BEGIN Data records

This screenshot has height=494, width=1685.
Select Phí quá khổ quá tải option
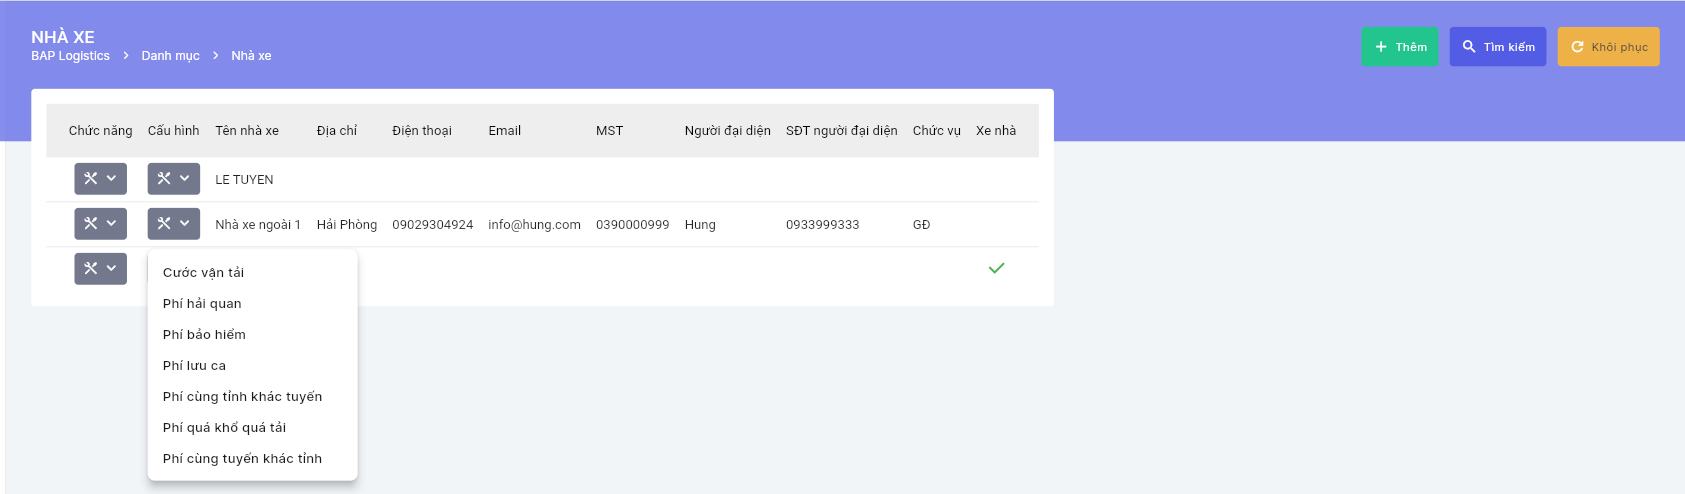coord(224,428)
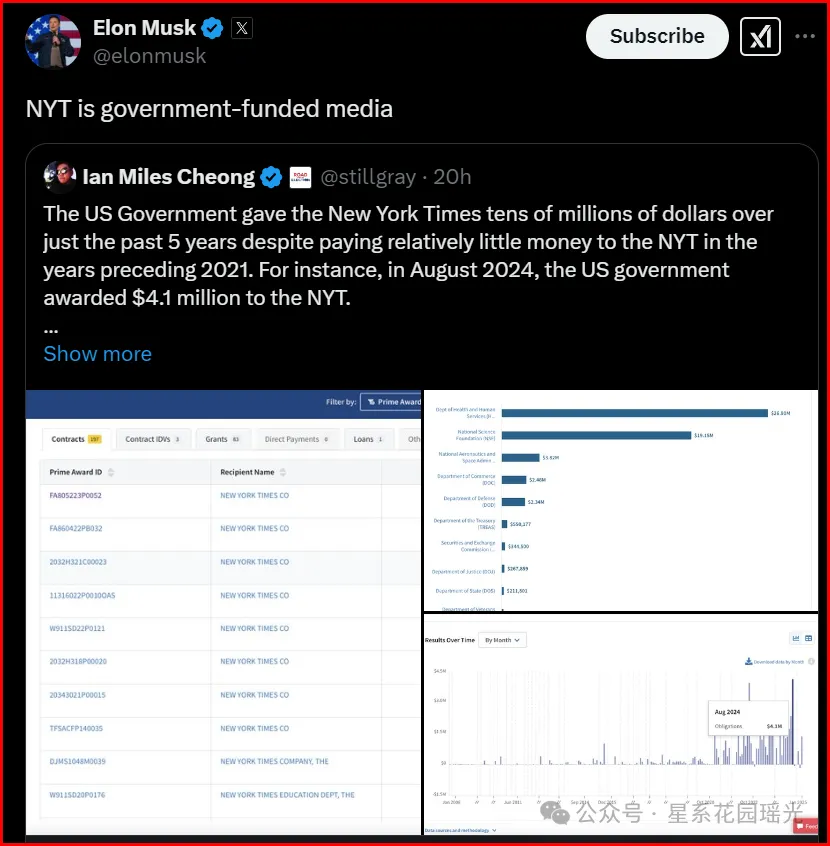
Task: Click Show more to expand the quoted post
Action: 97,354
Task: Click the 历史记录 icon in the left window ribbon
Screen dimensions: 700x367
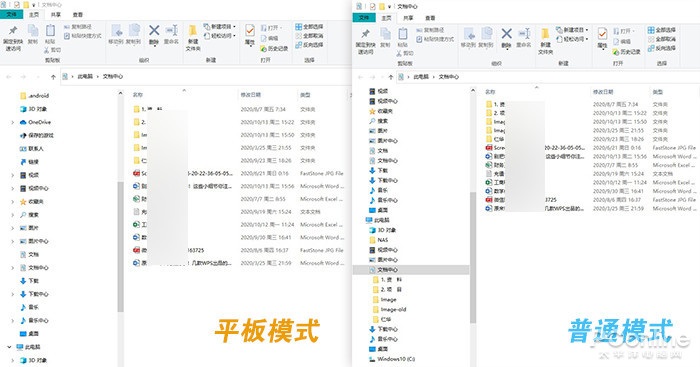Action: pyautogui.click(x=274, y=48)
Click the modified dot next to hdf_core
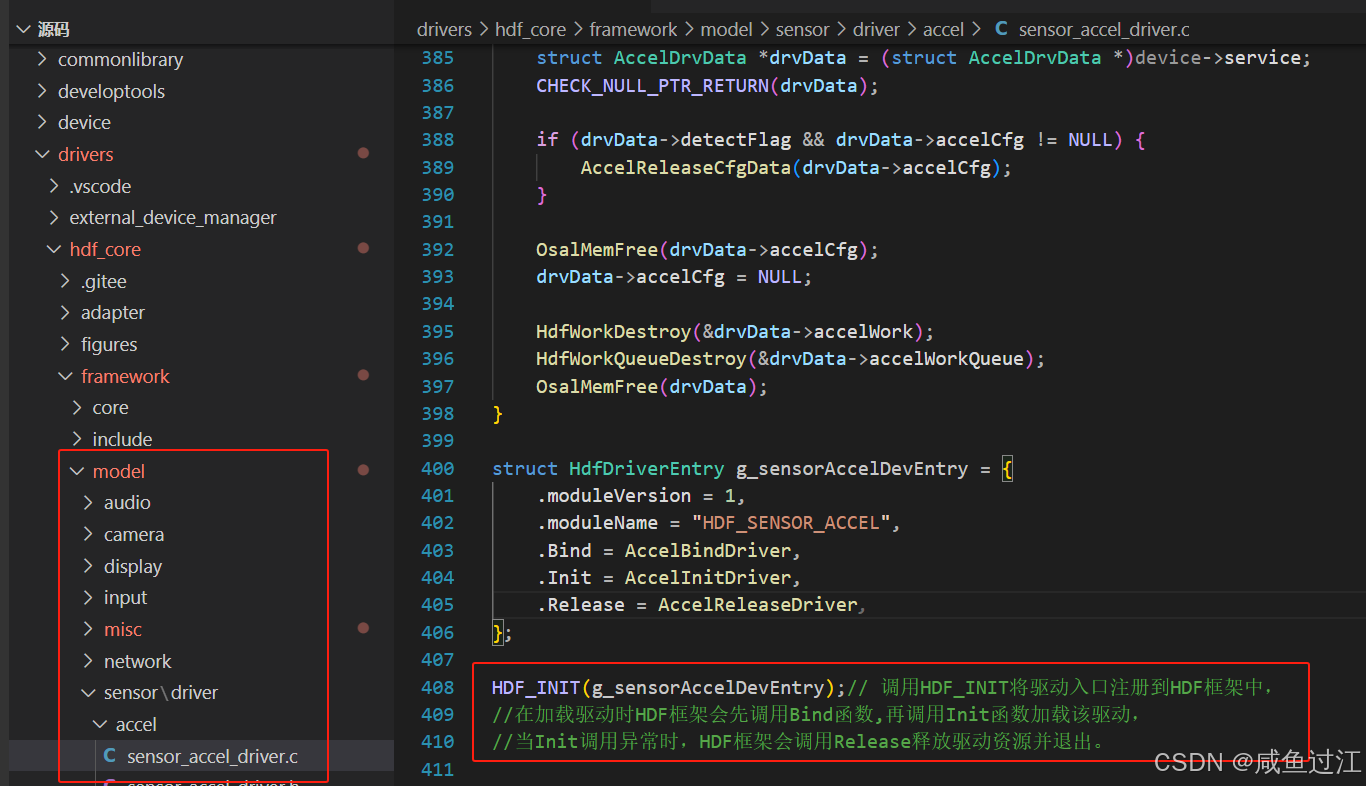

END Data records

#### [Work request]
Skip the pictures and copy exactly the lines from the one containing "Select Phí quá khổ quá tải option" through the end of the material, both ends included.

#### [Task answer]
Select Phí quá khổ quá tải option
coord(224,428)
Task: Click Show more to expand the quoted post
Action: 97,354
Task: Click the 历史记录 icon in the left window ribbon
Screen dimensions: 700x367
Action: pyautogui.click(x=274, y=48)
Click the modified dot next to hdf_core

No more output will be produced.